I do, however, reject the assumption that all UKIP voters are racist, as they aren’t. What they have done is allow voters somewhere to place their vote on issues that frustrate them most. Voting UKIP is a reaction to housing problems, low pay, job insecurity and fear. Labour should be the party tapping into and providing answers to these issues, especially amongst the working class voters of the midlands and the north. This is the challenge for Miliband.

I have spent a while reflecting on this result, as it might impact on our referendum. There were 850,000 votes cast for parties who are opposed to independence and 500,000 for pro-independence parties – this is the challenge the Yes campaign faces in the next four months.

26 MAY: Due to speak at a conference entitled ‘A Healthier, Fairer Scotland’ but received an email to say it has been cancelled as speakers had pulled out due to sponsorship by Nestle, who have a very poor reputation amongst health campaigners. Well done to those who have taken action.

27 MAY: Met a representative from a major Scottish charity today.
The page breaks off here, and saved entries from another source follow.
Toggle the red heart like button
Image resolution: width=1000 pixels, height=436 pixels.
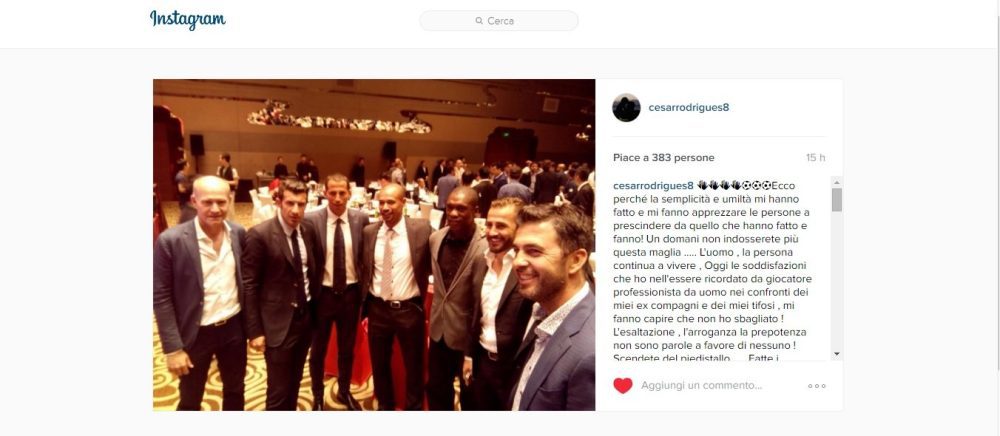622,386
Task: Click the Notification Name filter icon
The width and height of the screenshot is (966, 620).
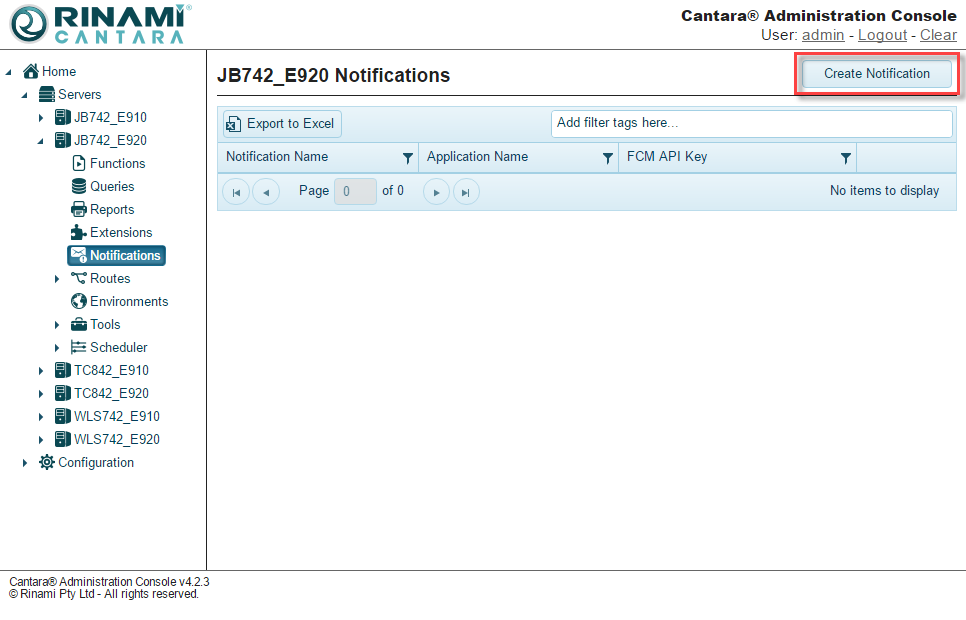Action: tap(407, 158)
I am amazed at how people have become conditioned to accepting austerity and cuts to budgets. They seem to have accepted the government’s line that ’well, there really is nothing we can do until we get powers, so you will have to live with what we give you and don’t complain about cuts or we will cut it more’. The voluntary sector has been totally silenced as critics of the government and have instead become, in effect, passive in the face of repeated cuts to their budgets, as well as council budgets. It’s as if there is no action the SNP government can take to help the situation. Of course they can, but they have no intention of doing so. It’s an amazing state of affairs. They have complete control over the voluntary sector.
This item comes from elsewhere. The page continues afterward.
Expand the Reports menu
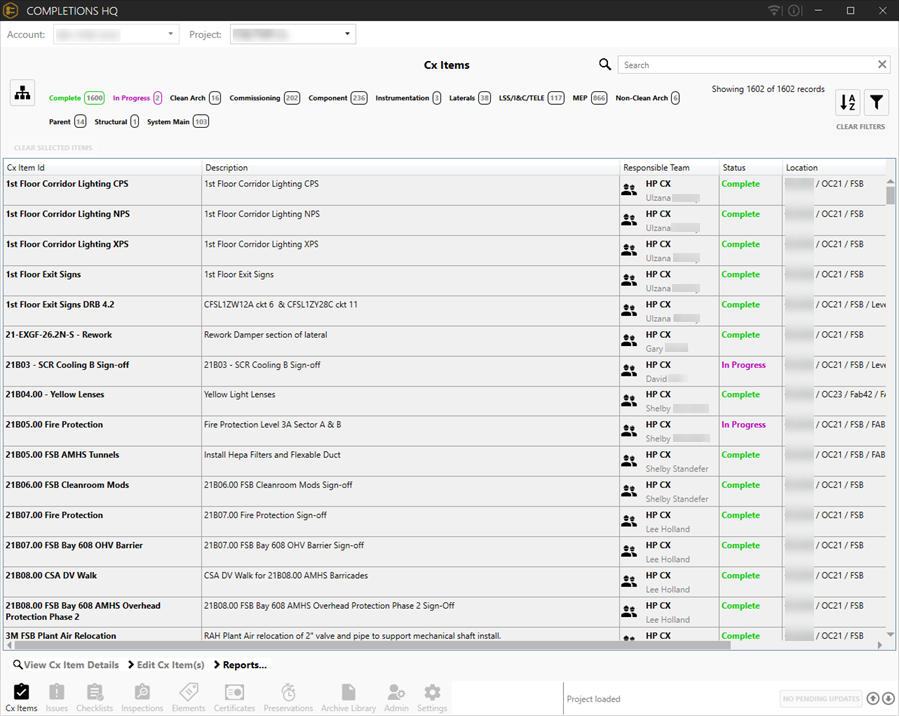 point(240,665)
Research for the UK and Scottish Governments has been released today and both sides are competing against each other over whether you will be £1,800 a year worse off with independence according to Cameron, or £1,000 better off according to Salmond.
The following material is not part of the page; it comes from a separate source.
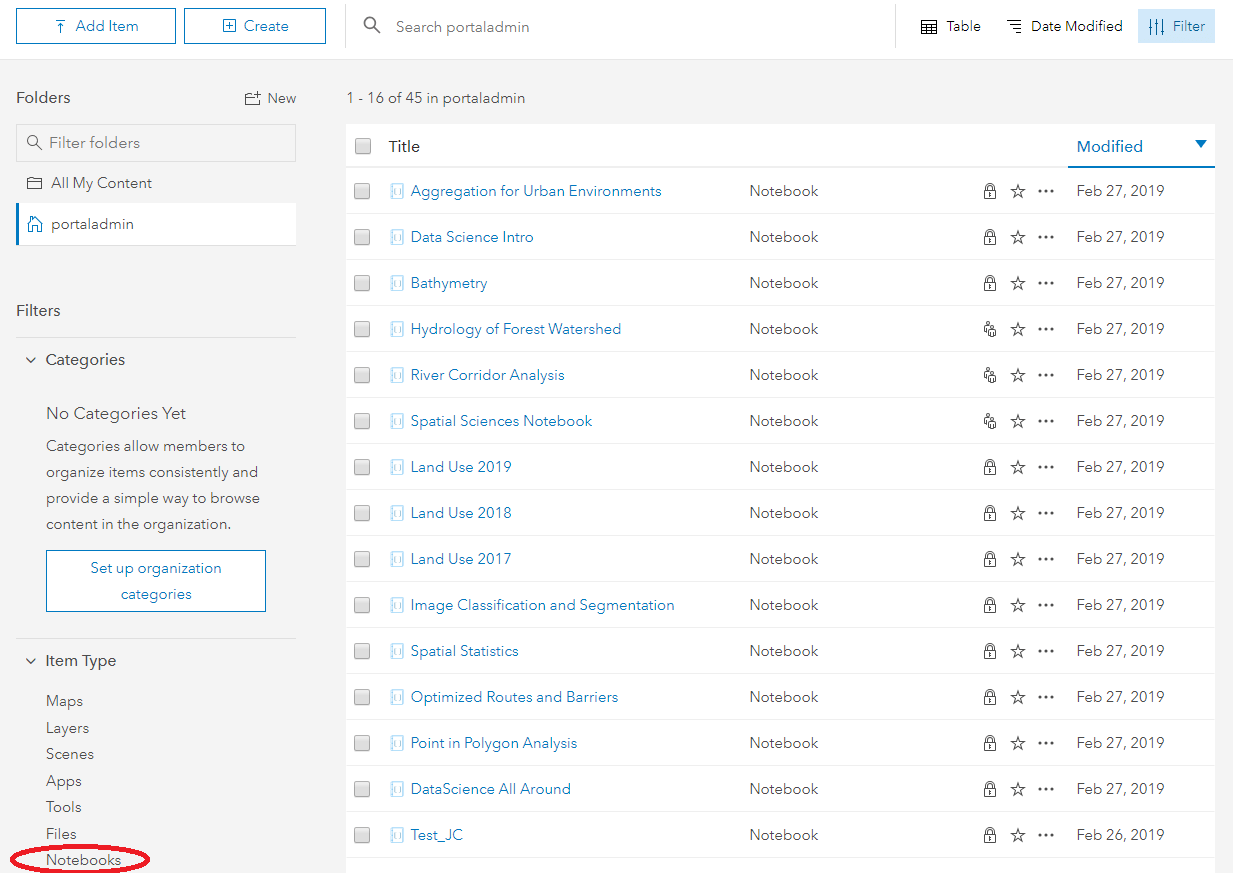Click the sharing icon for River Corridor Analysis
This screenshot has height=873, width=1233.
point(990,375)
28 MAY: Met relatives of elderly people who had been resident at the Bupa-run Pentland Hills care home. The stories are heartbreaking and horrendous. This place should be closed and some staff and senior management prosecuted. What happened to some of our oldest and frailest people is a scandal.

29 MAY: Met with the Royal College of GPs to discuss the crisis in general practice. 26 surgeries across Lothian have closed lists because of shortages and the situation will get worse as people turn their back on the profession. A big crisis is brewing.

Up to St Augustine’s Church for a Unite-hosted debate on the referendum with Kenny MacAskill. Mary Alexander of Unite was the chairperson. A grand total of eight people turned up (the excitement of hearing MacAskill and me was obviously too much for them). I find Kenny an odd character. He is one of the few MSPs I have never spoken to. He is aloof and has a lot of tricks and traits and seems very uncomfortable around people. He doesn’t do small talk. We had an event discussion around the issues to an audience who had all made up their minds – all eight of them! So it was probably an entirely fruitless exercise for all.

30 MAY: To Glasgow Radisson Hotel for the national Care at Home conference, where I took part in a panel discussion with Jim Hume (Lib Dems), Susan Aitken (Glasgow SNP councillor) and a policy officer for a care organisation in England. What struck me was the absence of frontline care staff – it was all managers talking about managerial solutions. I raised political points about funding councils, ending competitive tendering that is driving down standards, raising wages, ending exploitation, providing job security and dignity for staff and clients and an end to the scandal of 15-minute visits. I’m very committed to all of this and it really gets me riled when I speak about it.

31 MAY: Played in the annual Silloth golf competition with my school pal Joe Murray. My golf was crap, but we had a great day, like a pair of 15-year-olds laughing at a load of nonsense!